GIVEN TEXT.
►
Benchmarking of optimizers

Cenaero, located in Gosselies (Belgium), is a private non-profit applied research center providing companies involved in a technology innovation process with numerical simulation methods and tools to invent and design more competitive products. Internationally recognized, in particular through its research partnership with Safran, Cenaero is mainly active in the aerospace (with an emphasis on turbomachinery), process engineering, energy and building sectors.

Cenaero provides expertise and engineering services in multidisciplinary simulation, design and optimization in the fields of mechanics (fluid, structure, thermal and acoustics), manufacturing of metallic and composite structures as well as in analysis of in-service behavior of complex systems and life prediction. Cenaero also provides software through its massively parallel multi-physics platform Argo, its manufacturing process simulation and crack propagation platform Morfeo and its design space exploration and optimization platform Minamo.
◄
SUPPLIED INFORMATION.
►
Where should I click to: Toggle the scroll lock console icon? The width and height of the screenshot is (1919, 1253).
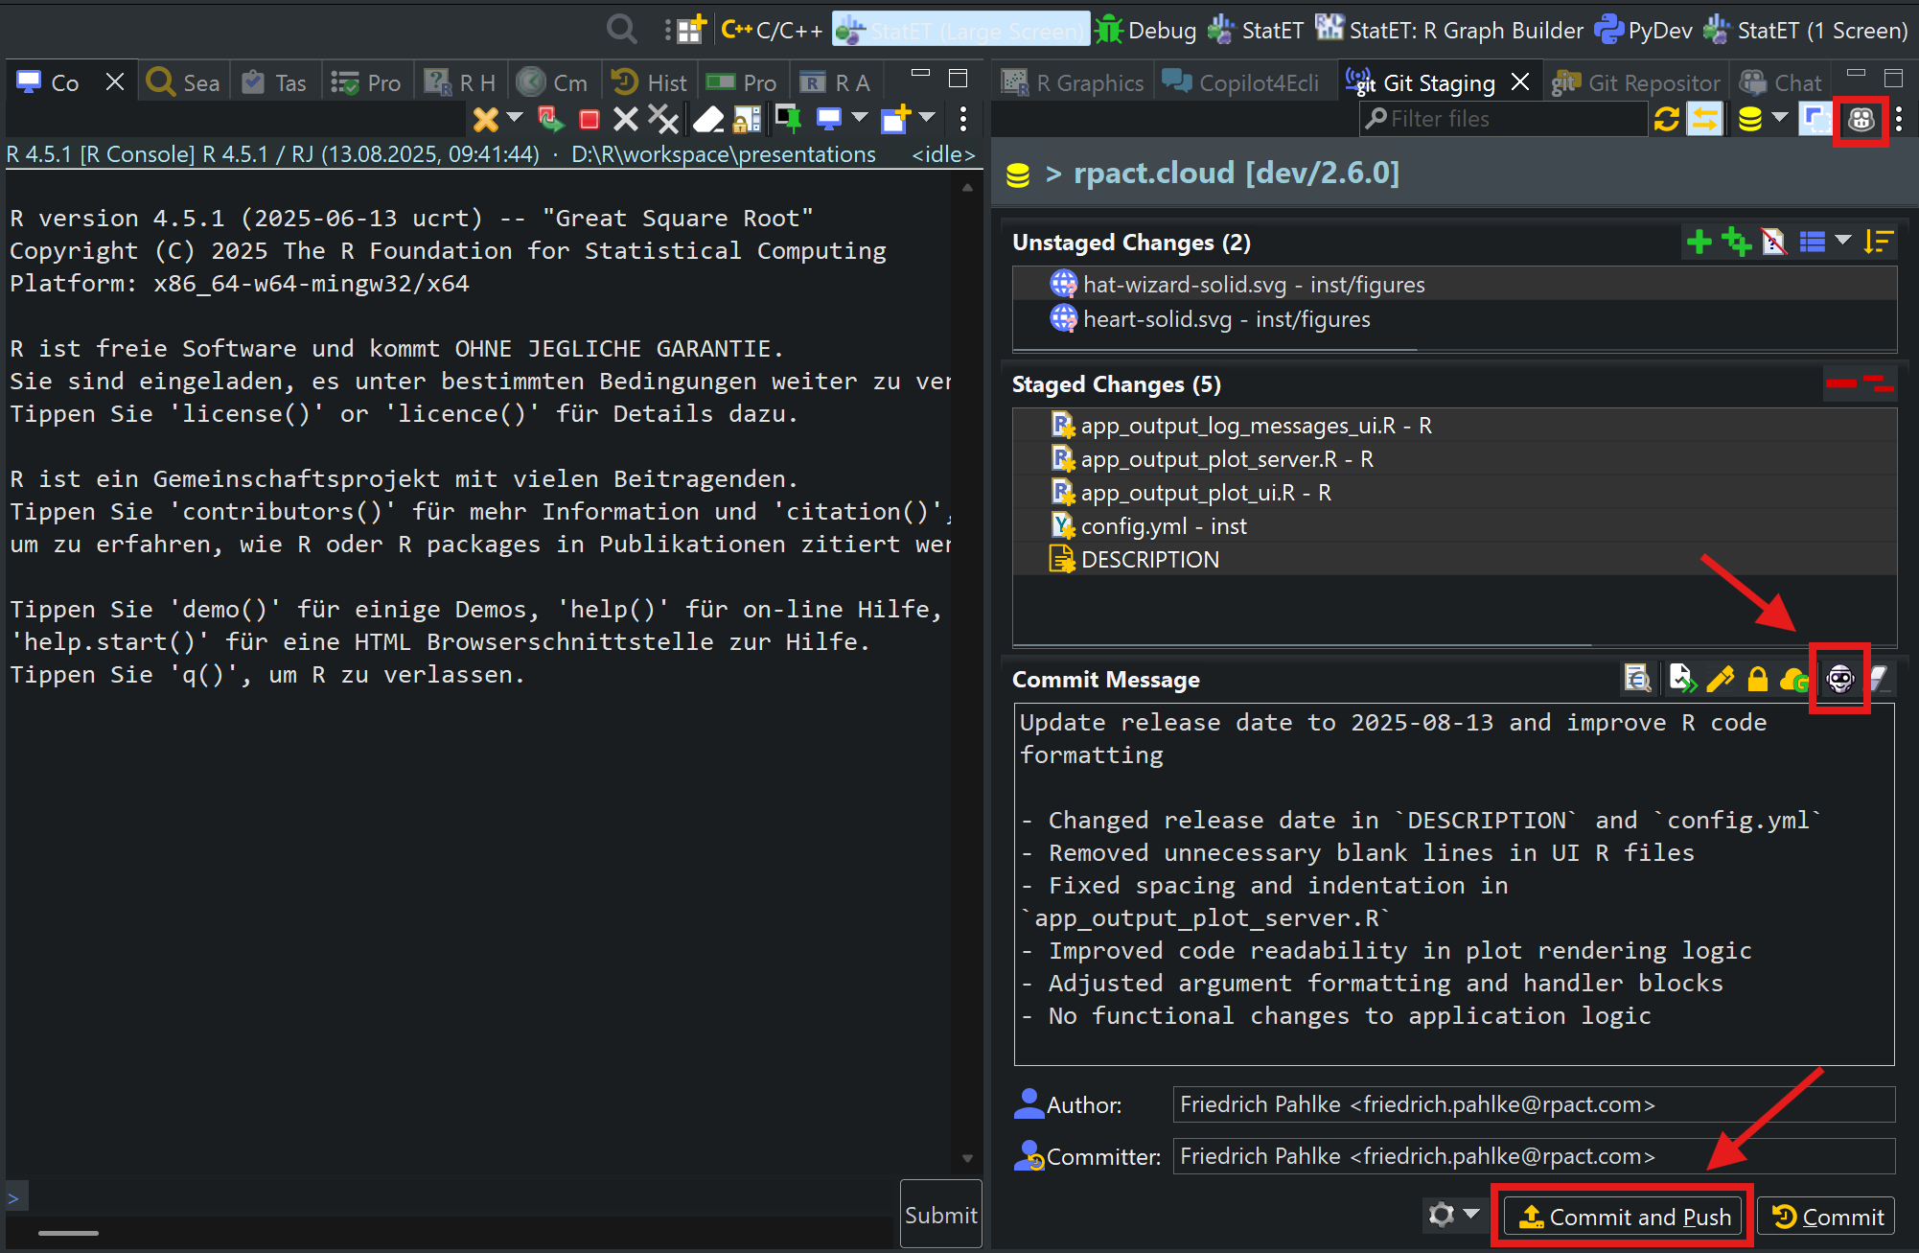click(x=747, y=119)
◄
SHORT PROBLEM 1.
Answer these questions from the Cenaero description, each on its own line:
(a) In which town and country is Cenaero located?
(b) Which company is named as Cenaero's research partner?
(c) What is the name of Cenaero's design space exploration and optimization platform?
SHORT PROBLEM 2. Turn the paragraph of the Cenaero description that opens with "Cenaero provides expertise and engineering services" into a short bulleted list that keeps its main facts.
SHORT PROBLEM 3. Translate this sentence from the Cenaero description into French: "Cenaero also provides software through its massively parallel multi-physics platform Argo, its manufacturing process simulation and crack propagation platform Morfeo and its design space exploration and optimization platform Minamo."

FULL SOLUTION 1.
(a) Gosselies, Belgium
(b) Safran
(c) Minamo

FULL SOLUTION 2.
- Expertise and engineering services in multidisciplinary simulation, design and optimization, covering:
  - mechanics (fluid, structure, thermal and acoustics)
  - manufacturing of metallic and composite structures
  - analysis of in-service behavior of complex systems and life prediction
- Software platforms:
  - Argo: massively parallel multi-physics
  - Morfeo: manufacturing process simulation and crack propagation
  - Minamo: design space exploration and optimization

FULL SOLUTION 3. Cenaero fournit également des logiciels à travers sa plateforme multiphysique massivement parallèle Argo, sa plateforme de simulation des procédés de fabrication et de propagation de fissures Morfeo et sa plateforme d'exploration de l'espace de conception et d'optimisation Minamo.